Ms Epati submitted that the report placed Ms Campbell’s offending in the context of her relationship with Mr Campbell and that the Judge had erred in failing to properly recognise that aspect as relevant to Ms Campbell’s role and true level of culpability. Ms Epati submitted that the Judge had overstated the need for a demonstrative causal connection between the offending and the relevant context and argued that Ms Campbell’s offending had to be viewed through the prism of the controlling nature of the marital relationship.
In advancing this argument, Ms Epati said that she was not advocating for “double-dipping”, but rather for a more nuanced assessment of culpability. Ms Epati acknowledged that this was not a case where social, cultural and economic deprivation in childhood had affected future adult moral choice and actions. Instead, it was the ongoing relationship dynamic that was operative at the time of the offending; the dynamics of the relationship were such that Ms Campbell should have been regarded as less culpable than the bare facts of the offending might suggest. She relied on Associate Professor Quince’s opinion that “[t]he key element underpinning Loretta’s offending is her relationship with Lucky”.
In her report Associate Professor Quince recorded Ms Campbell’s description of her relationship. The salient points are as follows. The couple had been in a relationship from the time Ms Campbell left school at the age of 14. They have five children together.[24] There had been one instance of strangulation in 2016 but otherwise the relationship was generally not violent. Mr Campbell was, however, chronically unfaithful and left the family several times over the years. Mr Campbell was controlling of Ms Campbell and tended to belittle her until Ms Campbell eventually believed that she did not deserve anything better than what she had. The relationship worsened when Mr Campbell became involved with methamphetamine.
[24]Counsel advised that the children are now aged between nine and 23 years.
Associate Professor Quince made some general observations regarding the nature of a healthy relationship, common to all cultures, but then expressed the view that Ms and Mr Campbell’s relationship was one in which the dynamics of “coercive control” were at play. The basis for this assertion was a publication by a Canadian researcher, Professor Evan Stark.[25] That led into reference by Māori researchers Professor Denise Wilson and Dr Alayne Mikahere-Hall and their work on how coercive control operates for Māori women:[26]
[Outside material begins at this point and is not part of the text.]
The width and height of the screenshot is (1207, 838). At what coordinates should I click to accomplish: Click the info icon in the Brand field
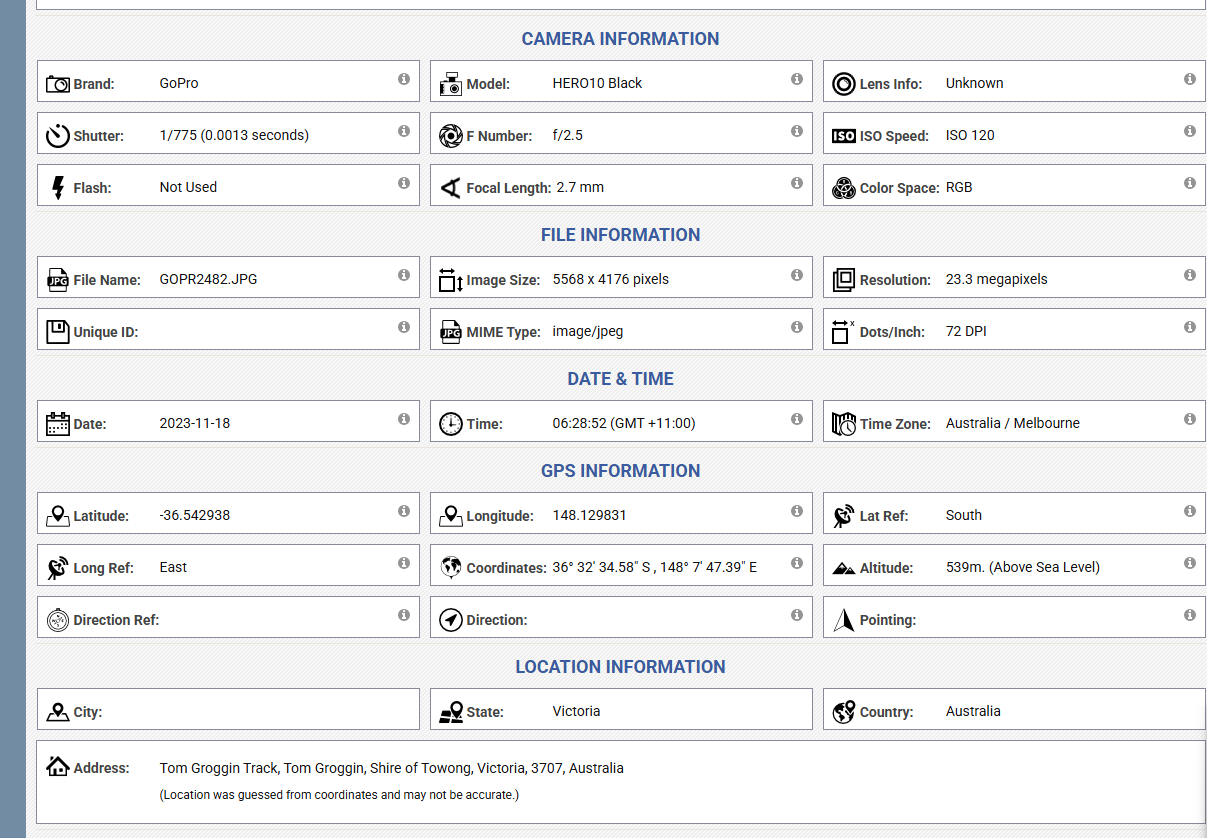pyautogui.click(x=404, y=79)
Empirical interviews with a number of Maori women in problematic domestic relationships demonstrate that wahine Maori view their controlling partners with aroha and manaaki – love and compassion, as key principles within the framework of Maori cultural imperatives. Whilst this may seem counterintuitive, it fits within a Maori sense of priorities – within the overarching framework of whakapapa – genealogy, and the obligations of whanaungatanga that derive from relatedness. Put simply, the women prioritise the needs and wellbeing of their partner and children – because they have forged a kin connection, which is incumbent upon them to maintain. Added to this cultural analysis, are the complex and interrelated factors deriving from historical, social and economic inequities – which render escape and concepts of individual agency illusory. The practical realities of seeking help, starting again and managing your children’s relationship with an estranged father, are significant barriers to overcome.
(Footnote omitted).
[25]Evan Stark Coercive Control: How Men Entrap Women in Personal Life (Oxford University Press, New York, 2007).
[26]Denise Wilson and Alayne Mikahere-Hall “Aroha and Manaakitanga – That’s What It Is About – Indigenous Women, “Love” and Interpersonal Violence” (2019) Journal of Interpersonal Violence.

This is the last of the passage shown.